Ogni reclamo - per essere preso in considerazione - deve contenere le generalità,
l'indirizzo e la reperibilità del proponente.
I reclami orali e telefonici debbono essere sottoscritti entro i tre giorni
successivi.
2. Validità dei reclami
I reclami hanno validità solo se presentati nelle forme di cui al precedente
punto 1
Non sono presi in considerazione i reclami anonimi.
3. Obblighi del capo di istituto
Il capo di istituto procede alle opportune e necessarie verifiche sul contenuto
dei reclami.
Entro 15 gg. risponde per iscritto al proponente.

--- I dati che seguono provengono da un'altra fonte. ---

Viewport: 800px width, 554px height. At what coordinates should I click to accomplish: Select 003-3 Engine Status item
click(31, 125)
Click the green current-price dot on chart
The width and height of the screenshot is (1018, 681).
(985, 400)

Si attiva - quando la segnalazione risulti fondata - per rimuovere le cause
che hanno generato il reclamo.
Qualora la questione non sia di sua competenza, il capo di istituto fornisce
al reclamante le indicazioni del soggetto o dei soggetti cui rivolgersi.

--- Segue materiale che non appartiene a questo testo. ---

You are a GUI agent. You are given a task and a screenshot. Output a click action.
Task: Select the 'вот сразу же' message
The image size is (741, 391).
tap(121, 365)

Annualmente il capo di istituto formula per il C.d.I. una relazione analitica
dei reclami e dei provvedimenti adottati.
La relazione è inserita nella relazione finale del Consiglio sull'anno
scolastico, ove prevista.
La valutazione del servizio viene effettuata con le procedure previste dal
P.O.F.
A tal fine viene strutturato un sistema di monitoraggio così come egualmente
previsto dal P.O.F.
Sulla base dei dati raccolti, il C.D., al termine di ogni anno scolastico, redige
una relazione che viene sottoposta all'attenzione del C.d.I.
Sulla base dei dati di cui sopra e dell'esito della valutazione degli OO.CC.
si procede alla ridefinizione del P.O.F. per il successivo a.s.